I Have read extensive bugzilla reports and possible part-mitigators for this including https://bugzilla.mozilla.org/show_bug.cgi?id=1679330 a comment from Kai, stating
"You can set a master password, which gives you some protection against accidental leakage of your key files."
I set a master password yesterday.
Options --> Master Password --> Set password
And this appeared to work, requiring the master password to a) open Thunderbird (if my memory serves correctly) and b) view PGP emails within thunderbird.
Close down the machine / Thunderbird, restart/reopen. No dialogue requesting Masterpassword is presented. All mailboxes and all PGP messages are available to view.
Today, I load the PC, load thunderbird and both the program as a whole and all PGP emails are freely available to me without needing any master password, checking the options menu, all the details are still correct and enabled .
exiting the options menu, the Thunderbird THEN gives me dialogue requesting the master password to view the PGP email I had just seen seconds earlier without the password.
Exiting Thunderbird and then reentering Thunderbird causes the Dialogue to appear correctly. This may be an issue with only the first load of Thunderbird.
I was led to believe by comments that setting a Master Password would protect my Key from use without the password being accepted.
The documentation [ https://support.mozilla.org/en-US/kb/openpgp-thunderbird-howto-and-faq#w_how-is-my-personal-key-protected ] states:
"How is my personal key protected?
At the time you import your personal key into Thunderbird, we unlock it, and protect it with a different password, that is automatically (randomly) created.

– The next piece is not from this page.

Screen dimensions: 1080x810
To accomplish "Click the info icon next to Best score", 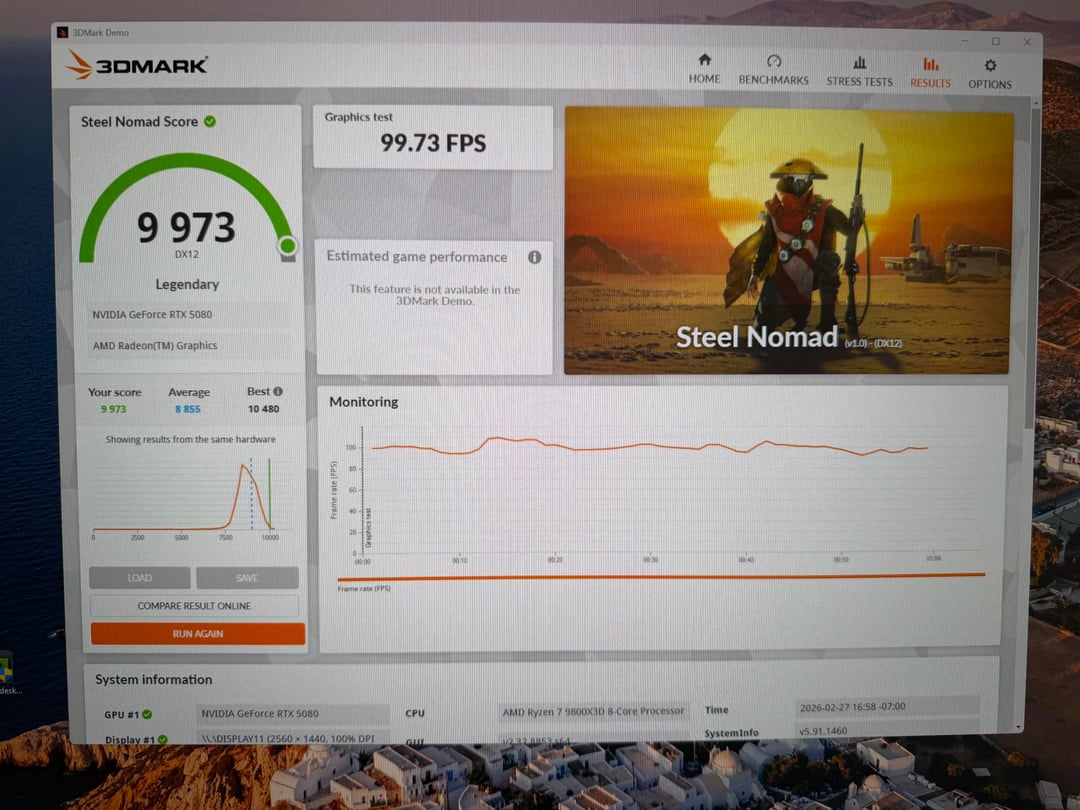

The same automatic password will be used for all OpenPGP secret keys managed by Thunderbird. You should use the Thunderbird feature to set a Master Password. Without a master password, your OpenPGP keys in your profile directory are unprotected. "
I expect that a Master Password dialogue box appears on each loading of the Thunderbird Application, including the first load on a boot.